Share tips of the week
MoneyWeek’s comprehensive guide to the best of this week’s share tips from the rest of the UK's financial pages.
Three to buy
Associated British Foods
(The Mail on Sunday) This FTSE-100 company appears strange, combining fast-fashion purveyor Primark with a food business. Yet lockdown illustrated the wisdom of that approach. Primark doesn’t sell online and stores were closed during lockdown, but the impact was mitigated by better sales of Twinings tea and Silver Spoon sugar as consumers turned to comfort-eating and baking. This winter may bring lower sales of “sparkly dresses” for Christmas parties, but fleet-footed Primark will be able to quickly shift its clothing range into cosier, “stay at home” alternatives. 1,939p
(Interactive Investor) The shares soared last week on news of a 34% jump in parcel deliveries in the five months to August compared to the same period last year. There are growing hopes that the domestic and international parcel operation could be positioned to rescue the business from plummeting letter volumes. Much now depends on whether unions can agree to a £200m cost-cutting programme. Industrial relations are rarely easy at the group, but the “sober realities” of a deep recession may bring a moment of clarity. Those with the stomach for the evident risks should buy. 226p
(Shares) Industrial property has been a rare bright spot in the crisis but shares in “big box” warehouse trusts are expensive. This multi-let industrial property investor, which focuses on smaller and more urban units, offers a cheaper way to play the trend. “Hardly any” more units of this type are built today, and a 92% occupancy rate attests to the strength of demand. Exposure to smaller firms is not ideal in the current climate, but it also means more diversified revenue compared to big-box providers, which often rely on a handful of major clients. On a discount to net asset value, the shares are a buy. 117p
Two to sell
(Motley Fool UK) Shares in this retailer of bicycles and car parts have rocketed over the past month; with more people cycling, investors see a bright future for the shares. Yet no one can agree just how bright: analysts’ forward price/earnings (p/e) ratios range from 9 to 17. The truth is that predicting future earnings is a “nonsensical” exercise in guesswork. The actual earnings record, moreover, is sobering: operating profit has declined for the last five years and averages about 6.8 on a p/e basis. “I’m out”. 185p
International Personal Finance
(The Sunday Times) Lockdowns have created new challenges for this doorstep subprime lender, which has a particular focus on central Europe and Mexico. The work of agents was disrupted and bad loans leapt by almost 50% in the first half. Most disquieting of all, management has warned that questions about whether it will manage to refinance a €397m bond next spring create a “material uncertainty” about the group’s future as a “going concern”. The upshot: while the shares are undoubtedly cheap, that is because they are a very “risky bet”. Sell. 62p
(The Times) This personal-storage specialist has enjoyed surprisingly robust demand this year, boosted by firms looking for a secure place to stockpile unused equipment. The group has 159 sites across the UK and Europe. Yet the company is starting to offer more discounts to boost business and brokers question whether sales can hold up if the economy tanks again. This is a resilient stock, but on a toppy 27 times earnings there is little margin for error. Sell. 787p
...and the rest
The Daily Telegraph
Construction business Morgan Sindall stands to be a prime beneficiary of Rishi Sunak’s infrastructure splurge. Buy (1,220p). Superdry’s share price is “bombed-out” but the clothing retailer boasts robust cash generation and a reputation for reasonably-priced quality, leaving it well-placed to prosper in a pandemic-scarred economy. Buy (135p). These are not happy times for banks, but valuations of the likes of OneSavings Bank are so low that patient investors will find decent value. Hold (297p).

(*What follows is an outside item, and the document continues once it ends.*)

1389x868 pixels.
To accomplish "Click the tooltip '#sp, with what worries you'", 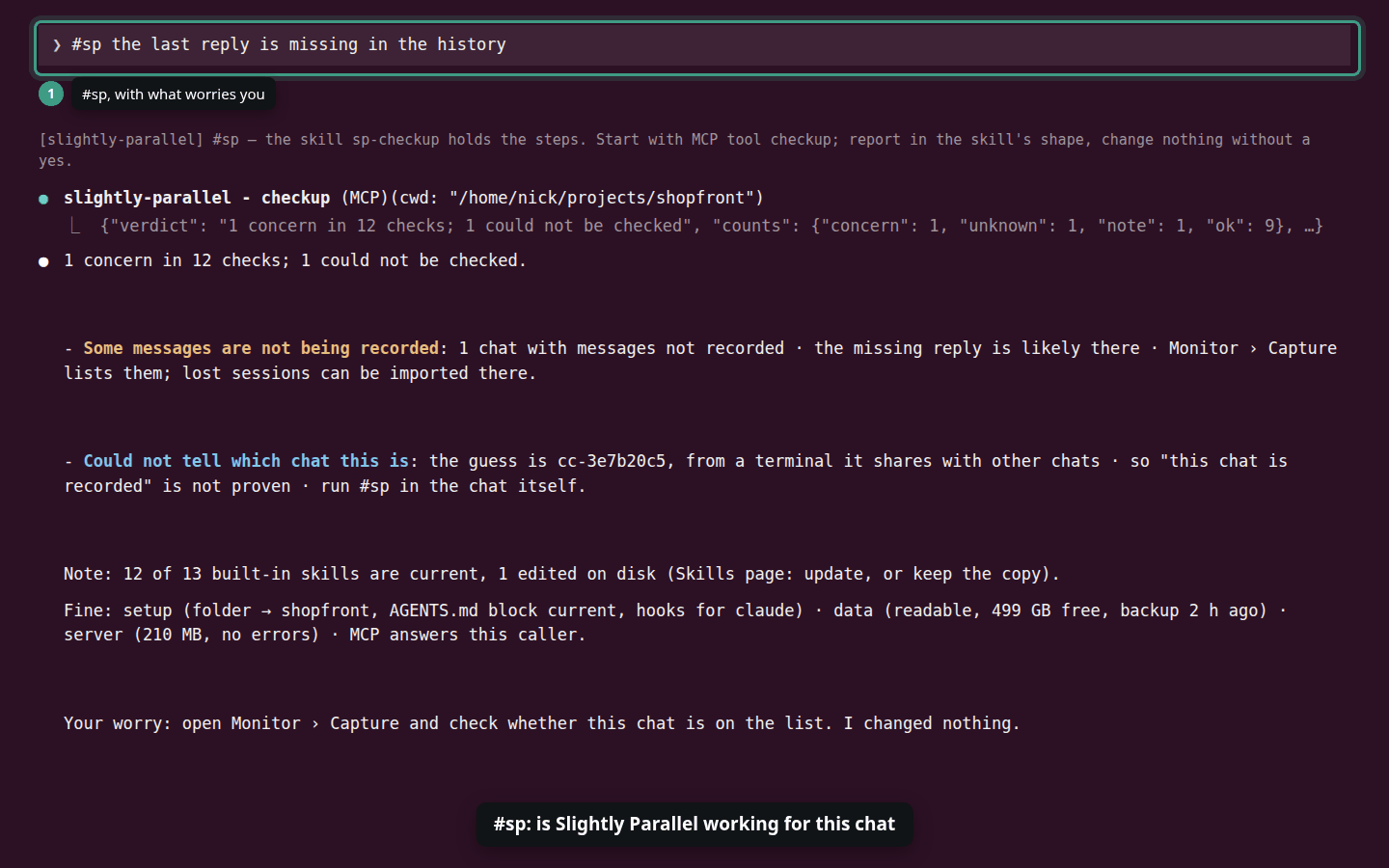I will [174, 95].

Stronger summer trading at Headlam Group, Europe’s leading floor-covering specialist, gives us confidence that this cyclical business is heading for better times. Buy (305p). Developer Electronic Arts, best known for its sports simulation games, is well-placed to benefit from the roaring video games trade ($130.13).
The Mail on Sunday
Shares in animal genetics specialist Genus recently hit a record high but should “bring home the bacon” – buy (3,980p).
Odyssean Investment Trust offers investors a reasonably-priced way to obtain a “ready-made portfolio” of promising small-cap shares. Buy (98p). Homeware brands owner UP Global Sourcing has reported strong online sales growth. Buy (102p).
Luxury brand Burberry stands to gain from post-lockdown spending and its social-media savvy also bodes well (1,482p). Talk of an “entente cordiale” between France’s Accor and Buckinghamshire-based InterContinental Hotels Group may help propel shares in the British chain higher (4,389p).